### Data shown
━━━━━━━━

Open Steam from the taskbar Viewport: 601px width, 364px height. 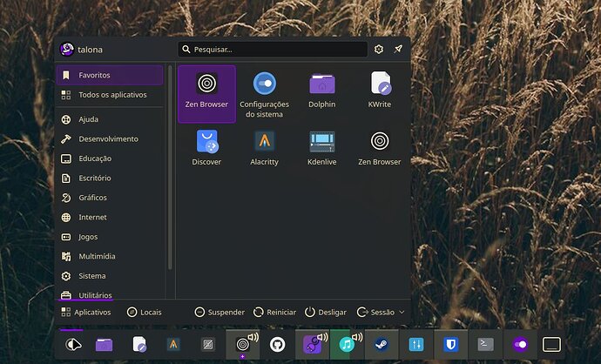click(381, 344)
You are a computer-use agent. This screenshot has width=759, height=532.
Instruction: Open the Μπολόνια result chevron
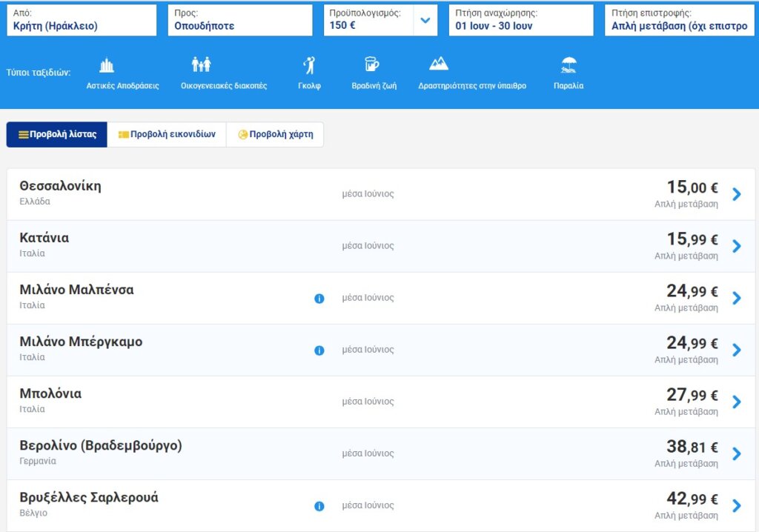[x=736, y=402]
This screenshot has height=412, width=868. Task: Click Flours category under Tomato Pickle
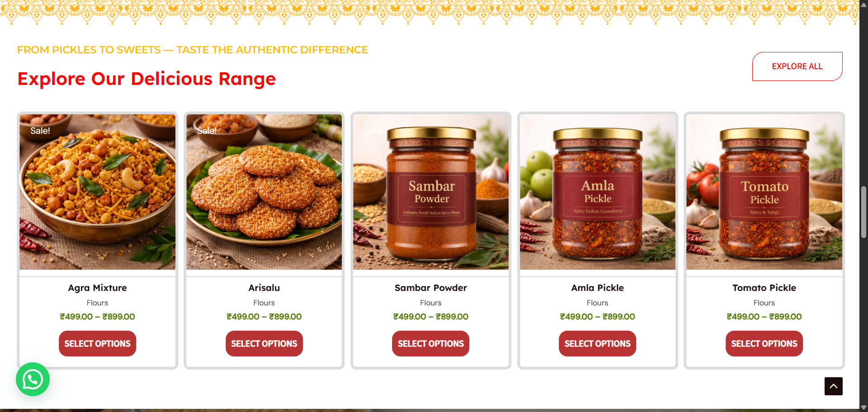pyautogui.click(x=764, y=303)
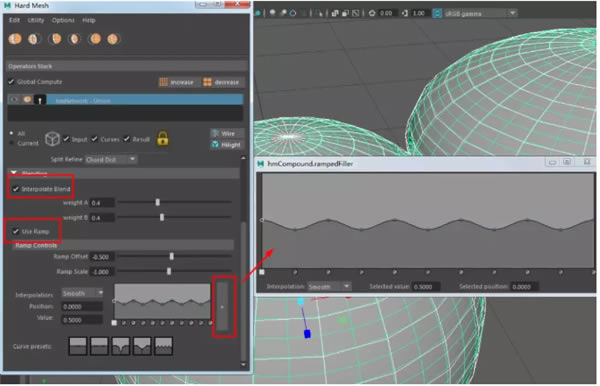This screenshot has width=600, height=386.
Task: Click the first boolean operation icon
Action: [15, 39]
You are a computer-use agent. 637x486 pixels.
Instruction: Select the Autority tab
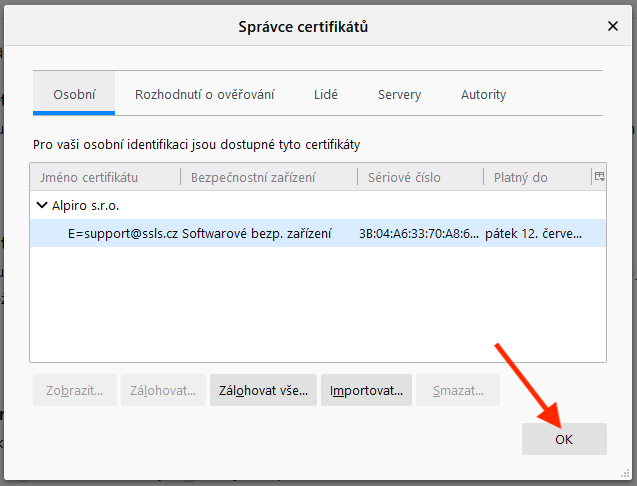(483, 95)
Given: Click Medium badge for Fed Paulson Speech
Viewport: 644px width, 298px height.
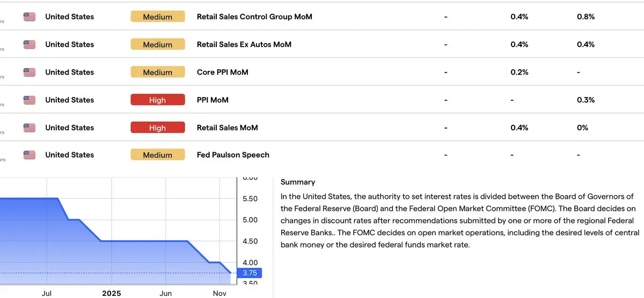Looking at the screenshot, I should point(157,155).
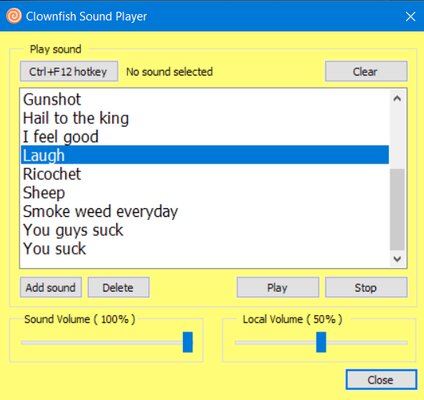Click the scroll down arrow in sound list
424x400 pixels.
(397, 259)
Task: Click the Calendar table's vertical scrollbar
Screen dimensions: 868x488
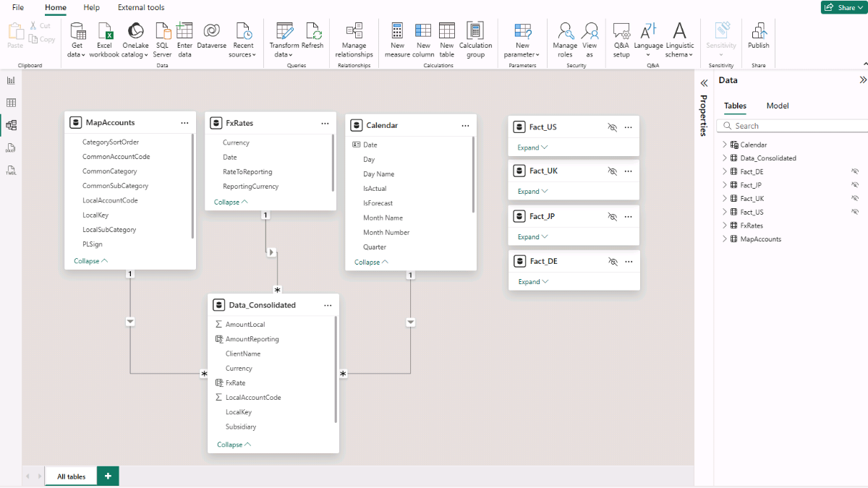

━━━━━━━━

Your output must consist only of the lines from the line with "Viewport: 644px width, 298px height." through the final line of the data, both included, reproduced exactly and free of pictures.

Viewport: 644px width, 298px height.
Looking at the screenshot, I should point(157,155).
Click the scroll down arrow in sound list
424x400 pixels.
(397, 259)
Task: Click the Calendar table's vertical scrollbar
Screen dimensions: 868x488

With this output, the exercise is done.